Figure 7 shows the internal storage organization of a device driver using the 
methods of this embodiment. This figure is almost identical to figure 3, but with the 
addition of the generation field to each physical block, and the existence of the global 
generation driver state. 

Figures 8A-8E describe the sequence of events taking place while the driver 
moves between two consistent states. In Figure 8A the driver is shown in an initial 
consistent state in which every virtual block is mapped into a single physical block. (The 
same simplifying assumptions as listed above for figure 4A were also made here. 

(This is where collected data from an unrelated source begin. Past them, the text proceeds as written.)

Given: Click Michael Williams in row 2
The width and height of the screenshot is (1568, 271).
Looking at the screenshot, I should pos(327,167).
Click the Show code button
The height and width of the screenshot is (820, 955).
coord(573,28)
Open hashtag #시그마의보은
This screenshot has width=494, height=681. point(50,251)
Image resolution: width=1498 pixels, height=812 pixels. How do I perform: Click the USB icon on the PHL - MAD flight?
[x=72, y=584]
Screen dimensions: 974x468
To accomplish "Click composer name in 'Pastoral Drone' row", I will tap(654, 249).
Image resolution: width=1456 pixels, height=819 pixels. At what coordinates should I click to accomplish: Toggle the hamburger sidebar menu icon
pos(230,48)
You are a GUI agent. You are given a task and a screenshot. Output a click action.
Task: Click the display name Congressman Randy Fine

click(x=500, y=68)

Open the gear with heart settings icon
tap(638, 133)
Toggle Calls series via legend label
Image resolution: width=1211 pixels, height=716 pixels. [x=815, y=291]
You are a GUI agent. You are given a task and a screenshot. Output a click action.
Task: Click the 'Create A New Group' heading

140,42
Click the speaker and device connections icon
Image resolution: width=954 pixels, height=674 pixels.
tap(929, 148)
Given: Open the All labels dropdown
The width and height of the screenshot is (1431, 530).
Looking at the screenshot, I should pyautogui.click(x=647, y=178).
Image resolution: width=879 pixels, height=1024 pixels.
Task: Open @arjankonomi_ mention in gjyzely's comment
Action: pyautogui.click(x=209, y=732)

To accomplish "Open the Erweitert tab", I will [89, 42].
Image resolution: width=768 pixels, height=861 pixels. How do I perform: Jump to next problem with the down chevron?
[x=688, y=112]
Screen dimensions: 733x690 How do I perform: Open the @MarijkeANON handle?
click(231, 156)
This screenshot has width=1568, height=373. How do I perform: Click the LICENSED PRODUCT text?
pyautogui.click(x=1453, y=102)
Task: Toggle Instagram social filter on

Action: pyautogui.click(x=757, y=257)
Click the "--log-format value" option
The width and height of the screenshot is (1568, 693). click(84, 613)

Additionally, figure 8A does not describe the most general case of a consistent state, 
which will be described later). Each physical block has its associated generation field, 
and it is not required for all blocks to have the same generation value. Let us call the 
currently highest value of all block generation fields by the name G 0 . This implies that for 
all blocks the relation "generation <= G 0 " is true. As shown in the figure, the driver's 
global generation state is G 0 +l, which implies that for all blocks the relation "generation 
< driver's global generation" is also correct. (In the present description we assume the 
generation fields are regular numeric fields that obey the intuitive arithmetic relations. 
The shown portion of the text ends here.